24. The other potential wellspring of HHS jurisdiction, non-codified statutes, is similarly dry. See Pub.L. No.101-517, 104 stat. 2190 (1990) (HHS FY91 Appropriations). See also Pub.L. No.101-302, 104 Stat. 213 (1990) (Dire Emergency Supplemental Appropriations for FY90); Pub.L. No.101-508, 104 Stat. 1388 (199O) (Omnibus Budget Reconciliation Act of 1990). In short, HHS has no statutory authority over clinical laboratories except as specified in CLIA '88. VA's position that CLIA'88 does not grant to HHS jurisdiction over VA's laboratories, of course, is detailed above.

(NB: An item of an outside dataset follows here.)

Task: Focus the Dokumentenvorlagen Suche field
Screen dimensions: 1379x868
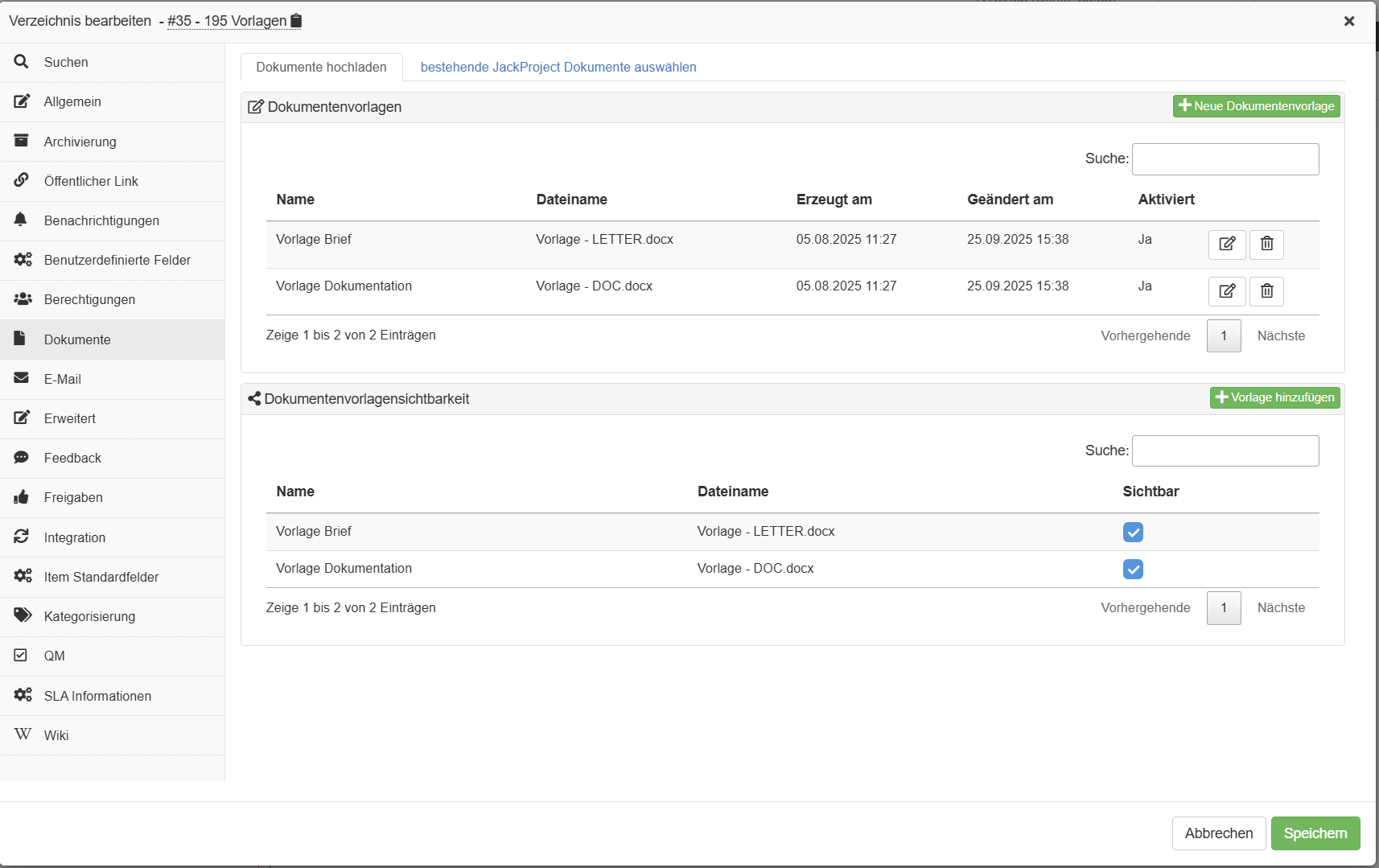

25. One final point on the potential assertion that HHS has some sort of overriding "inherent" authority over the nation's health care providers, including VA. Both the courts, and the Attorney General, have heard -and rejected- such arguments before. See e.g., Trailer Marine Transport Corp. v. Federal Maritime Commission, 602 F.2d 379 (D.C.Cir.1979), and Alaska Steamship Co. v. Federal Maritime Commission, 399 F.2d 623 (9th Cir.1962) (both rejecting the contention that the Federal Maritime Commission has inherent tariff authority over the marine "leg" of combination water/land route, and holding that the Interstate Commerce Commission has statutory jurisdiction over both segments of such routes). (See also, Proposed Tax Assessment Against the United States Postal Service and the IRS); Disclosure of Information Collected Under the Export Administration Act, 5 OLC 255 (Aug.24, 1981) (resolving a dispute between the Department of Commerce and law enforcement and intelligence agencies concerning the interagency release of information gained through the export license process); Rebates in Violation of Shipping Act (indecipherable) of Conspiracy Statute (18 U.S.C. 371), 2 OLC 5 (Jan. 19, 1978). Indeed, the argument of "inherent" authority was rejected even when the party claiming such authority, the President of the United States, had a constitutional basis for the claim. See United States v. Nixon, 418 U.S. 683 (1974). In all of these cases, the question has come down to statutory construction--i.e., how are the powers parsed by the relevant statutes. Here, VA is granted the authority, by statute, to set standards for VA hospitals, 38 U.S.C. 210(b), 4101(a). HHS is delegated no such power.

HELD:

The Department of Health and Human Services has no statutory basis, either in the Clinical Laboratory Improvement Act of 1988, or elsewhere, for asserting jurisdiction over the operations of VA's clinical laboratories.